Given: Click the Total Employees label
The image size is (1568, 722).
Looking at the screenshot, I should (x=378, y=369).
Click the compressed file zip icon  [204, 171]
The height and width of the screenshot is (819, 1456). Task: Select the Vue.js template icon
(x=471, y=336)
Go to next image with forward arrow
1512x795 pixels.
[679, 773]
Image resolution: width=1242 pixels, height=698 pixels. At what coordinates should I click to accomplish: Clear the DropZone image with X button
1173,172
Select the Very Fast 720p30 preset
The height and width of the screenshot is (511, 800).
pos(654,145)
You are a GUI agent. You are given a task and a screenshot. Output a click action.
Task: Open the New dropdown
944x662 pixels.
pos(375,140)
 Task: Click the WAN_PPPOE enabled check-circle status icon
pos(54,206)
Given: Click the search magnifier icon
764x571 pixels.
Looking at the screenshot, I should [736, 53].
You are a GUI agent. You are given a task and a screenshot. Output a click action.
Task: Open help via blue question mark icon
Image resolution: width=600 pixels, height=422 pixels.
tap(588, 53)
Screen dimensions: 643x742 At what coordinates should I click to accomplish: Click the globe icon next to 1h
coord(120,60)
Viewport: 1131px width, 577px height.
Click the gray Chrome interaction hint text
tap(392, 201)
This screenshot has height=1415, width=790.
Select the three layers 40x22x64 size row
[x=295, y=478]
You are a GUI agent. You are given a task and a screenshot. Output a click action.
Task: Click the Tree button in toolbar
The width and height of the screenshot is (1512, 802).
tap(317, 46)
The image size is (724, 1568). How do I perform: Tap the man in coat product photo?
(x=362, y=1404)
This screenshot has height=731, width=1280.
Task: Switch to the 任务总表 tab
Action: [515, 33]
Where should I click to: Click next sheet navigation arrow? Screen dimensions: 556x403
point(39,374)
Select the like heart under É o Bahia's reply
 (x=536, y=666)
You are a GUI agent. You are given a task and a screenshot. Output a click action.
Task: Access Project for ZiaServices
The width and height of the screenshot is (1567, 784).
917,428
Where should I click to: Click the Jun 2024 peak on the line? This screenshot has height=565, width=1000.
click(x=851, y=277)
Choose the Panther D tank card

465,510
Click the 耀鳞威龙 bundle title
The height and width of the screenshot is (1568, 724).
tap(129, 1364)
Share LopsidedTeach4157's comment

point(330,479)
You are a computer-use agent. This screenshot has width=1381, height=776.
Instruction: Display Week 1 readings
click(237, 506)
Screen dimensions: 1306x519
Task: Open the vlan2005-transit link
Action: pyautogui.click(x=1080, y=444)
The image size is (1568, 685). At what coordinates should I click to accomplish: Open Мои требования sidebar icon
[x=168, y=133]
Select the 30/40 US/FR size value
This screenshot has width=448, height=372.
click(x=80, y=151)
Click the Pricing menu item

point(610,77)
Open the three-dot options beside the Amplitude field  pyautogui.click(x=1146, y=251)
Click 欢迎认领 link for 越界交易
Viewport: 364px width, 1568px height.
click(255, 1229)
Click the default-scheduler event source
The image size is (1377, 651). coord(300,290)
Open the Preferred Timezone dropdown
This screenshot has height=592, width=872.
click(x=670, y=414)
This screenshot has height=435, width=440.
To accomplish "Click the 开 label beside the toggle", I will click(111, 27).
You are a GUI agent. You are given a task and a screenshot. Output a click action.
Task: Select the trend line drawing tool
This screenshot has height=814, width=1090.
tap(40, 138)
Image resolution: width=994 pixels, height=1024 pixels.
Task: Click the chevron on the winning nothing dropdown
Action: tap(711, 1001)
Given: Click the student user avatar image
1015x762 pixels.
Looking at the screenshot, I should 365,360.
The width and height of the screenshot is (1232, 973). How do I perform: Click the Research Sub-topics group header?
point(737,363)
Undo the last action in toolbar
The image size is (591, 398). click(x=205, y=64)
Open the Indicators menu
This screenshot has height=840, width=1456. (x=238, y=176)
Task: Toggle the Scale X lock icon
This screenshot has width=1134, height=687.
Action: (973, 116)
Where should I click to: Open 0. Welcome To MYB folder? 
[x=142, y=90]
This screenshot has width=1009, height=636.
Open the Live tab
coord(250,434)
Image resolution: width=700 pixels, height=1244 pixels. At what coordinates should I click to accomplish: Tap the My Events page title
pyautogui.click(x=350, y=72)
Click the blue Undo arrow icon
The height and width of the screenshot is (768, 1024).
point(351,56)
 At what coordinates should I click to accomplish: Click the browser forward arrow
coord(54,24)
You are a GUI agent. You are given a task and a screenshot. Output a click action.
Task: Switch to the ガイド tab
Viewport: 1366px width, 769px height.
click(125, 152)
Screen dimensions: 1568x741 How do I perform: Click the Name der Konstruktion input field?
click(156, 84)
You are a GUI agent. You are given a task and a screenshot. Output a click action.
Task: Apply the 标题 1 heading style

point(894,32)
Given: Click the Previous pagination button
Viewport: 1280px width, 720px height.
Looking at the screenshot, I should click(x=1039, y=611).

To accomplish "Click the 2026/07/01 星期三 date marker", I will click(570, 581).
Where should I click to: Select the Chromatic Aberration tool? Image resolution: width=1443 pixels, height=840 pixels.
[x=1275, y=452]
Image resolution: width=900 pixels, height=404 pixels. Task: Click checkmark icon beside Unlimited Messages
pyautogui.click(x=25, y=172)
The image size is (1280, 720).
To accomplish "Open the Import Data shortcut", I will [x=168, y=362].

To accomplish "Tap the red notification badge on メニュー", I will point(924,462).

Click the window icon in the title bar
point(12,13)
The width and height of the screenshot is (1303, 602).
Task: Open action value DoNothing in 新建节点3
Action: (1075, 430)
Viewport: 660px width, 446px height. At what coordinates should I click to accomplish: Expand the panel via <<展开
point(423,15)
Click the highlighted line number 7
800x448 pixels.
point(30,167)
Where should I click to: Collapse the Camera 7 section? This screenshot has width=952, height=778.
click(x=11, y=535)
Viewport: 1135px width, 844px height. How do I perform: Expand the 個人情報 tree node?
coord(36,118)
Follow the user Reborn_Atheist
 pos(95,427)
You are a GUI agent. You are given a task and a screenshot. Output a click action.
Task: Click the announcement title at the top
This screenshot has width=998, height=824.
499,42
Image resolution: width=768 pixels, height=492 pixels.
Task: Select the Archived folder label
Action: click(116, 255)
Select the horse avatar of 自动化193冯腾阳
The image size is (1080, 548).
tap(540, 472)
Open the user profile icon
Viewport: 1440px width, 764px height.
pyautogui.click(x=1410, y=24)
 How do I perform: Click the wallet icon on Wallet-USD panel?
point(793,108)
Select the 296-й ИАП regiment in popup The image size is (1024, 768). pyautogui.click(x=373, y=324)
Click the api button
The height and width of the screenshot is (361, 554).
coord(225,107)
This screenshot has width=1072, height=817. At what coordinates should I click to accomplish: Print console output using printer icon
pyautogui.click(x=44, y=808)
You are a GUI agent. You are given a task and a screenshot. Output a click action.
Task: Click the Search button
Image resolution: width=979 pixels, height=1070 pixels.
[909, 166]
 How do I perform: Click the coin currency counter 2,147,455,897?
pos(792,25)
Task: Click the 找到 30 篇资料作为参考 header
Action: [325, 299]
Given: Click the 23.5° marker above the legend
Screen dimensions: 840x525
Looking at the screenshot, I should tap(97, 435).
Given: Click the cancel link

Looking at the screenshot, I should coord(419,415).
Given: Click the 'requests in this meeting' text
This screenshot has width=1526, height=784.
+---+
# Goal of the exercise
Only the lines from the one containing "Given: Click the 'requests" through the final line of the material should be printed, each word for word. Both of those lines count.

# Answer space
Given: Click the 'requests in this meeting' text
This screenshot has width=1526, height=784.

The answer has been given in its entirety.